Por Andréia Coutinho Louback, compartilhado de Projeto Colabora




Corta para agosto de 2005. Eu tinha 14 anos e cursava o primeiro ano do Ensino Médio quando, novamente, imagens e manchetes sobre o furacão Katrina, nos Estados Unidos, pipocaram os noticiários de absolutamente todas as mídias. Naquela época, eu já começava meu dia sintonizada na rádio enquanto eu me arrumava para a escola. A grande questão foi que eu simplesmente não conseguia dormir, e pulava de jornal em jornal procurando por mais atualizações sobre aquela tempestade tropical que havia atingido a categoria 5 no litoral sul. Enquanto o meu então professor de geografia tentava nos explicar a complexidade do que estava acontecendo, o professor de física também se esforçava para contextualizar o factual com abalo sísmico e suas escalas na física. O que era possível fazer? Como agilizar as buscas e o socorro? Como as populações sobreviventes iriam se recuperar – física e emocionalmente – de tantos traumas e cenas de horror?

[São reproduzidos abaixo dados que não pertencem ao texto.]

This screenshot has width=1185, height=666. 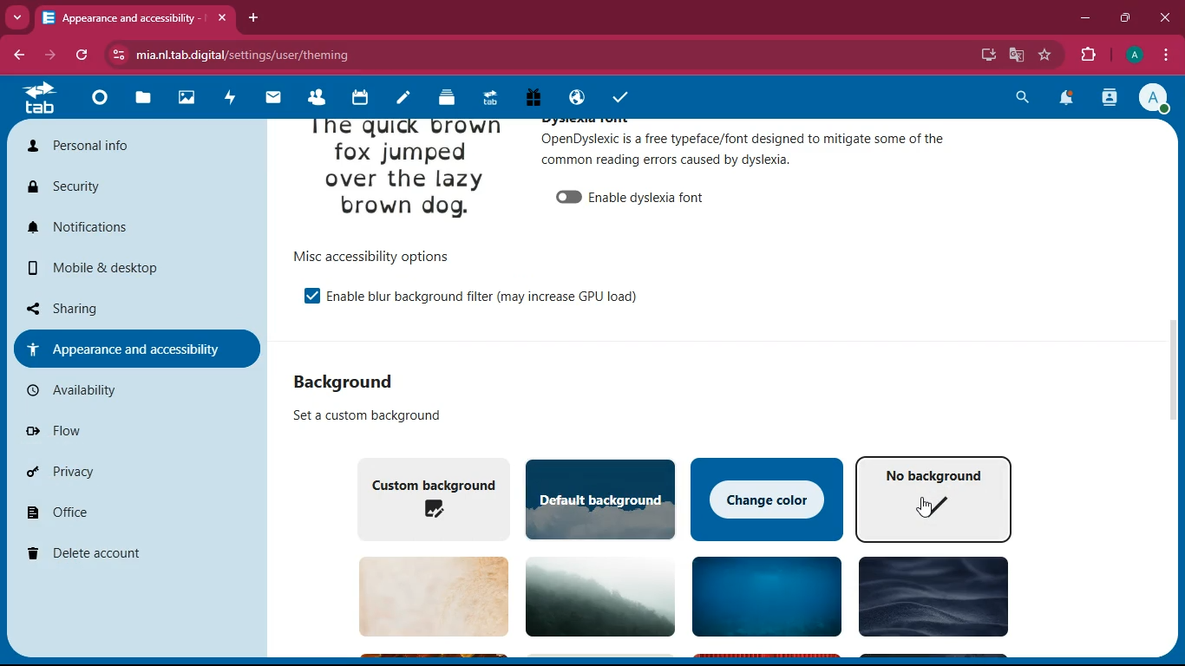 What do you see at coordinates (930, 599) in the screenshot?
I see `background` at bounding box center [930, 599].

Talvez eu nem precise descrever que, em janeiro de 2011, o mesmo caos de um desastre climático voltou a me aterrorizar também durante as férias, mas desta vez muito mais perto – geograficamente – de mim. A Região Serrana do Rio de Janeiro, estado no qual eu nasci, estava desabando em meio às horas de chuvas torrenciais. Meus amigos, vizinhos e conhecidos foram para Friburgo procurar seus familiares desaparecidos, alguns como voluntários das equipes de buscas e outros como curiosos e desacreditados da proporção da tragédia socioambiental. Naquele mesmo ano, ingressei na faculdade de Comunicação Social com habilitação em Jornalismo. Porém, todas essas memórias de desastres só se tornaram parte da minha prática profissional muito tempo depois.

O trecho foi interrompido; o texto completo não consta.